# Curved Stair Skirt



## Victor Sanchez (Nov 28, 2017)

I need help, does anyone know how I would make the pitch of my stair skirt even all the way down? The pitch of my staircase changes towards the middle and its noticeable when I align the two sections of my skirt.


----------



## Toolman50 (Mar 22, 2015)

It would seem to me if your stairs steps are all uniform in height you would take your measurements from the tread of the stair and make a pencil mark on the wall at each step. The top of the stair skirt would stop at the mark on the wall. The curvature will not change the height of the skirt. 
In your picture, the skirt has much more exposure at the top stair than it does on step 6 where you drew the red circle. The skirt exposure should be close enough from top to bottom that it looks even when looked at. Up or down by no more than 1/2” should still be fine.


----------



## J_L (Apr 22, 2014)

Trace each skirt on the wall extending beyond where they go. Where they intersect is where your joint should be. For laying that out, make sure you're the same distance to the nose/riser on each tread to the top of the skirt board. As it stands, it looks like the top of the upper skirt is taller (further away from the nose/tread) than the bottom of the same piece. 

The pitch/angle down IS going to change because of the change in the steps. If the steps were radiused the same and had equal tread widths to the section above it at the skirt, the pitch would remain the same. However, because of the radius, the treads are much wider at the skirt board on the curved portion than the straight area above. That translates to less pitch per rise which means a shallower angle.

Since the pitch changes, the best you can do is make it look normal (which it is normal) and keep the skirt boards parallel to the nose/tread all the way up the stairs.


----------



## Steve Neul (Sep 2, 2011)

If you make it completely uniform it will have too much wood in the middle. Better to just blend it together.


----------



## woodnthings (Jan 24, 2009)

*Yes, but not like this .....*



Steve Neul said:


> If you make it completely uniform it will have too much wood in the middle. Better to just blend it together.

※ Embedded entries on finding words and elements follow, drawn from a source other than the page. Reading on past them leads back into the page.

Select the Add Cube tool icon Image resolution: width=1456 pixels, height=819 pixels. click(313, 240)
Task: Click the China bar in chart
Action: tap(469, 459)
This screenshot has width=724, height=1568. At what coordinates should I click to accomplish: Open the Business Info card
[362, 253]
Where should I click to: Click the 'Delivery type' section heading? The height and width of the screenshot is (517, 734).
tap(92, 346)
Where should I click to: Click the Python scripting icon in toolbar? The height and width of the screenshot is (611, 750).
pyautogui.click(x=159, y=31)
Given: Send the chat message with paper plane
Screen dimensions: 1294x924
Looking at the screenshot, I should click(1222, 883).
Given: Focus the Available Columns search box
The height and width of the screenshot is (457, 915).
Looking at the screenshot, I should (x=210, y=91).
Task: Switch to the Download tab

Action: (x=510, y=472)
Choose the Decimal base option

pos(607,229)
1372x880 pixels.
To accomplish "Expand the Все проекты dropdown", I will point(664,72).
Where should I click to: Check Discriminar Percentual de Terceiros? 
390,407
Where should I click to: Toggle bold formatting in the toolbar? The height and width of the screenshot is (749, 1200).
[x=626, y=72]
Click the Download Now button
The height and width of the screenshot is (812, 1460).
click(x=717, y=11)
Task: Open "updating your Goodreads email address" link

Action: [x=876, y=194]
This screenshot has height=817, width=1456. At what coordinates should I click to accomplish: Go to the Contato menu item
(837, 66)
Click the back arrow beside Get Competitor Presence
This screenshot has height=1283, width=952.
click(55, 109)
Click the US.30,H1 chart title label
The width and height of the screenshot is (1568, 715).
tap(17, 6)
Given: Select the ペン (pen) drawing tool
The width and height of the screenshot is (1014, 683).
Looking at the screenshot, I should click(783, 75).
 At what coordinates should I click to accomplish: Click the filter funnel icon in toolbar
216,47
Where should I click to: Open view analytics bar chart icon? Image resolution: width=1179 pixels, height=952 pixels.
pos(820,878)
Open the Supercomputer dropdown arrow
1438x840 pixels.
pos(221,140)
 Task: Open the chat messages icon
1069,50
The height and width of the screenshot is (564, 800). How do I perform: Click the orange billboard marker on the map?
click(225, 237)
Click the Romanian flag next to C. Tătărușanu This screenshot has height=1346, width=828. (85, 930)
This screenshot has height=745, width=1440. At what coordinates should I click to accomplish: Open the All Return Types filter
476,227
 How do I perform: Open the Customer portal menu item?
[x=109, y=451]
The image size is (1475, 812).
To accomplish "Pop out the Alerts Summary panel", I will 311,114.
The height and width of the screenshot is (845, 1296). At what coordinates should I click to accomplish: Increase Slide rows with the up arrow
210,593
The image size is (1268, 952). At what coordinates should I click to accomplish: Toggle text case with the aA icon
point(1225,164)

Take the valley out of the curve by raising the center and lowering the line on the curved portion. You can easily make that line a nice smooth curve. Who cares if it doesn't relate precisely to the stair threads? You just need a good looking line, since that's what will be most visible....


----------



## Steve Neul (Sep 2, 2011)

Personally I think it's important to keep the space between the top of the treads and the top of the skirt as close as possible.


----------



## Victor Sanchez (Nov 28, 2017)

Done. Thank you everyone for the great infor and insight. Much appreciated!! ??


----------